Материал для задания
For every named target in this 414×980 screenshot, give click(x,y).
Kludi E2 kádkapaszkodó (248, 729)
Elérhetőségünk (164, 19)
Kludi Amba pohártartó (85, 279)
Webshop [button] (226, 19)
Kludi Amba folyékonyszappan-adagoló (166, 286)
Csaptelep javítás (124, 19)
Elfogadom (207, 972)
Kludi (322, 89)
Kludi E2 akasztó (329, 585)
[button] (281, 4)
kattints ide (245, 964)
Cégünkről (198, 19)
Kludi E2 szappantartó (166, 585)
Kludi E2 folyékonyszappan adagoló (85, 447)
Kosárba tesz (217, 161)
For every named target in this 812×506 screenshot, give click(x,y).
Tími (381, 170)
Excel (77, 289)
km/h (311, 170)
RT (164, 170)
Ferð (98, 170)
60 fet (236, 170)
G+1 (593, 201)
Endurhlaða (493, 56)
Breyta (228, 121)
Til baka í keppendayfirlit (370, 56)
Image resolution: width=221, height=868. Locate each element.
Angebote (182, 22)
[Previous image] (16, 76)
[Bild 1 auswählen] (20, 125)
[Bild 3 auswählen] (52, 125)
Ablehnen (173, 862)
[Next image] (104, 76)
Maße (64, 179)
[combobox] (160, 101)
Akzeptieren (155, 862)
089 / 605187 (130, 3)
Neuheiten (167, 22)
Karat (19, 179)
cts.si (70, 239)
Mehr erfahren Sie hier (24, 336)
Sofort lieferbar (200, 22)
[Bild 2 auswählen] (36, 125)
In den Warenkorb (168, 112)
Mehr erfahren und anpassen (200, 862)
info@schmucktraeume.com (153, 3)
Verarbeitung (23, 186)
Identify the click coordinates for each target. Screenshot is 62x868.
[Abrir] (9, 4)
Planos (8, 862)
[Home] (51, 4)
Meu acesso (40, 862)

Ваше задание
Перепишите строки всех записей выше в виде списка строк JSON, по одной на каждую строку, и пустые строки не включайте.

Решение упражнения
[
  "For every named target in this 414×980 screenshot, give click(x,y).",
  "Kludi E2 kádkapaszkodó (248, 729)",
  "Elérhetőségünk (164, 19)",
  "Kludi Amba pohártartó (85, 279)",
  "Webshop [button] (226, 19)",
  "Kludi Amba folyékonyszappan-adagoló (166, 286)",
  "Csaptelep javítás (124, 19)",
  "Elfogadom (207, 972)",
  "Kludi (322, 89)",
  "Kludi E2 akasztó (329, 585)",
  "[button] (281, 4)",
  "kattints ide (245, 964)",
  "Cégünkről (198, 19)",
  "Kludi E2 szappantartó (166, 585)",
  "Kludi E2 folyékonyszappan adagoló (85, 447)",
  "Kosárba tesz (217, 161)",
  "For every named target in this 812×506 screenshot, give click(x,y).",
  "Tími (381, 170)",
  "Excel (77, 289)",
  "km/h (311, 170)",
  "RT (164, 170)",
  "Ferð (98, 170)",
  "60 fet (236, 170)",
  "G+1 (593, 201)",
  "Endurhlaða (493, 56)",
  "Breyta (228, 121)",
  "Til baka í keppendayfirlit (370, 56)",
  "Image resolution: width=221, height=868. Locate each element.",
  "Angebote (182, 22)",
  "[Previous image] (16, 76)",
  "[Bild 1 auswählen] (20, 125)",
  "[Bild 3 auswählen] (52, 125)",
  "Ablehnen (173, 862)",
  "[Next image] (104, 76)",
  "Maße (64, 179)",
  "[combobox] (160, 101)",
  "Akzeptieren (155, 862)",
  "089 / 605187 (130, 3)",
  "Neuheiten (167, 22)",
  "Karat (19, 179)",
  "cts.si (70, 239)",
  "Mehr erfahren Sie hier (24, 336)",
  "Sofort lieferbar (200, 22)",
  "[Bild 2 auswählen] (36, 125)",
  "In den Warenkorb (168, 112)",
  "Mehr erfahren und anpassen (200, 862)",
  "info@schmucktraeume.com (153, 3)",
  "Verarbeitung (23, 186)",
  "Identify the click coordinates for each target. Screenshot is 62x868.",
  "[Abrir] (9, 4)",
  "Planos (8, 862)",
  "[Home] (51, 4)",
  "Meu acesso (40, 862)"
]